Ms. Janowitz stated that she just learned on the day of the hearing that it was Lenny who was trying to gain access. .

[10]         In addition to this evidence, there was a letter submitted under date of September 20 and signed by six other tenants. The letter is short; it states:

We, tenants of 985 Brussel Street, request that you take appropriate action to evict the occupant of unit 15 due to continued excessive noise between the hours of 11:00 p.m. – 6:00 a.m. and serious concerns about our safety from unwanted guests buzzing our doors requesting entry into our secured building.

Analysis

[11]         Primarily, the Landlord’s case here is based on alleged breaches of statutory condition 9(1)(3) which, reads as follows:

3. Good Behaviour – A landlord or tenant shall conduct himself in such manner as to not interfere with the possession or occupancy of the tenant or of the landlord and other tenants, respectively.

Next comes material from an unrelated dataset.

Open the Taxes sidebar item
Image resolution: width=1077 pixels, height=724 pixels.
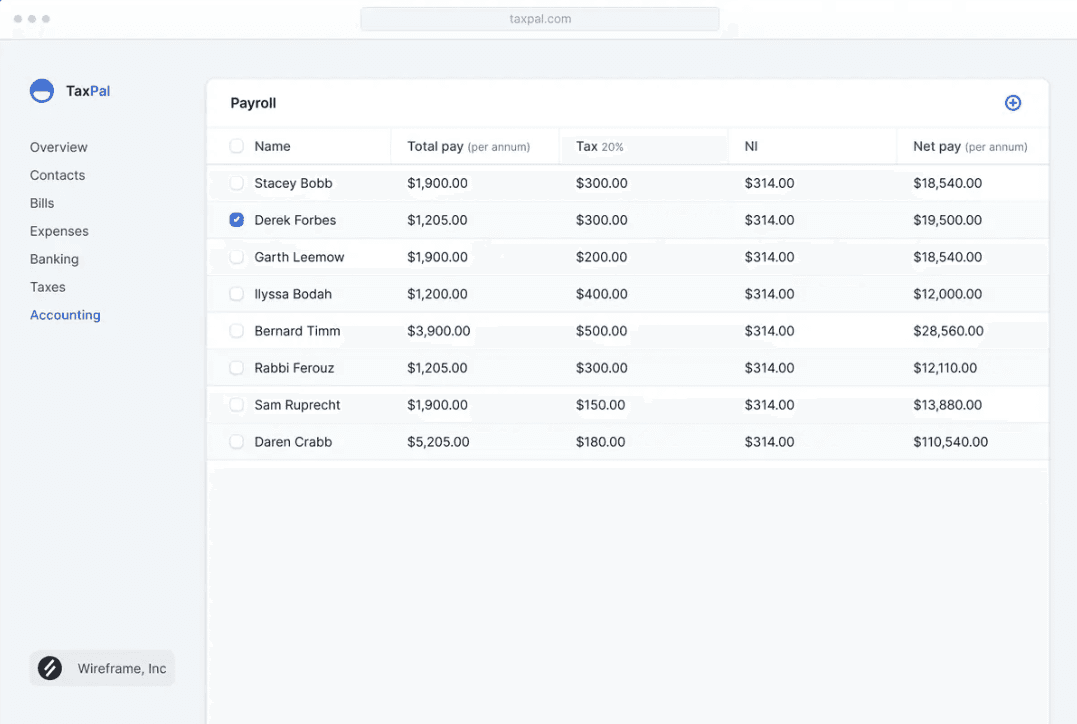pyautogui.click(x=48, y=287)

[12]         If this provision is breached by the tenant it can lead to termination of the tenancy at the instance of the landlord. Such an order is not intended to somehow penalize or punish the tenant, rather, it is done to eliminate the issue in the future vis-à-vis the other tenants. In this regard it can be seen as an obligation held by the landlord to all of the tenants who may be affected by the conduct of the tenant in question. Typically, one breach will be insufficient to support a termination but where there is more than one and particularly where warnings have been given by the landlord, termination will often be seen to be the only appropriate remedy.

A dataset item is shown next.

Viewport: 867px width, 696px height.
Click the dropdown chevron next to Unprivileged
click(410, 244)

[13]         Termination of tenancy is obviously a very significant decision for the affected tenant. That is particularly so given the current environment and realities of residential premises and “affordable” residential premises. At the same time, the other tenants in a residential building are entitled to reasonable quiet, particularly during nighttime hours.

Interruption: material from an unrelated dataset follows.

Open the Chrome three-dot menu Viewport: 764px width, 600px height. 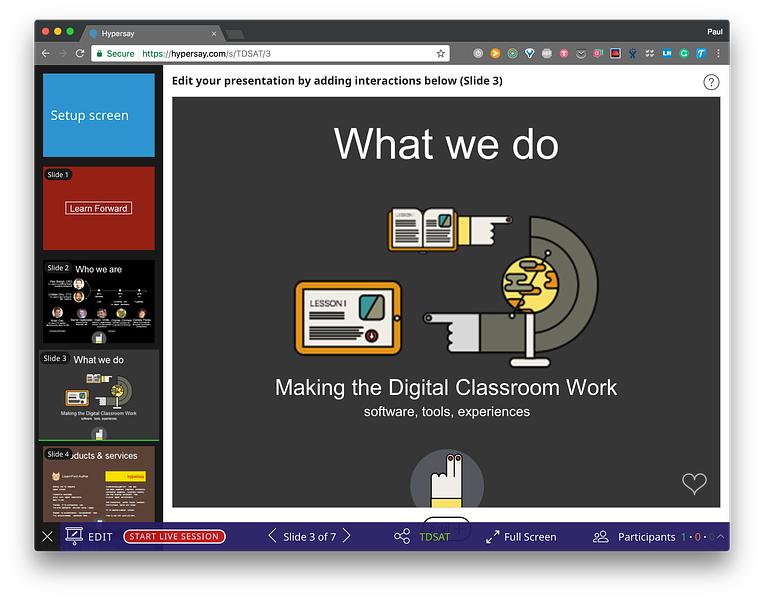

[14]         The evidence here of the noise complaints and door entry buzzers being rang, and other interference, were almost all within the hours of 1:00 a.m. to 6:00 a.m. when the vast majority of people would be sleeping and where there is an expectation of quiet or at lease relative quiet. The Tenant here received warnings but it appears to not have influenced her behaviour.

[15]         Even leaving aside the incidents where third parties caused the issues and for which she may not be fairly seen to bear responsibility – the incidents of June 5, June 23, and September 30 - there is still a significant amount of conduct directly attributable to the Tenant which breaches the cited statutory condition.  The mailbox damage issue is somewhat murky since, contrary to what I understood the Landlord to be asserting, the actual damage does not appear to have been done on September 30 when the video was taken.  I say that because the Tenant was only using her bare hands to pull the mail out. And, the photo from September 27 shows the mailbox top protruding an inch or so.  The real damage must have been done prior to that and, in my opinion, some tool, such as a screwdriver or knife, must have been used. Whether it was Ms. Janowitz who did it is unproven.   

[16]         Therefore, I will ignore the mailbox damage issue.

[17]         With respect to the smoking issue, that happened once and can fairly be overlooked. 

[18]         That still leaves the incidents of March 27, April 1, June 19, and July 27.  I am compelled to conclude that the degree and quantity of breaches are such that vacant possession ought to be granted.

[19]         I will order vacant possession as at January 31, 2024.

Order

[20]         It is hereby ordered that the decision of the Director of Residential Tenancy is affirmed but the vacant possession date is amended to January 31, 2024, at which time the Tenant and any occupants thereof of the premises known as Unit 15, 985 Brussels Street, Halifax, Nova Scotia, must vacate.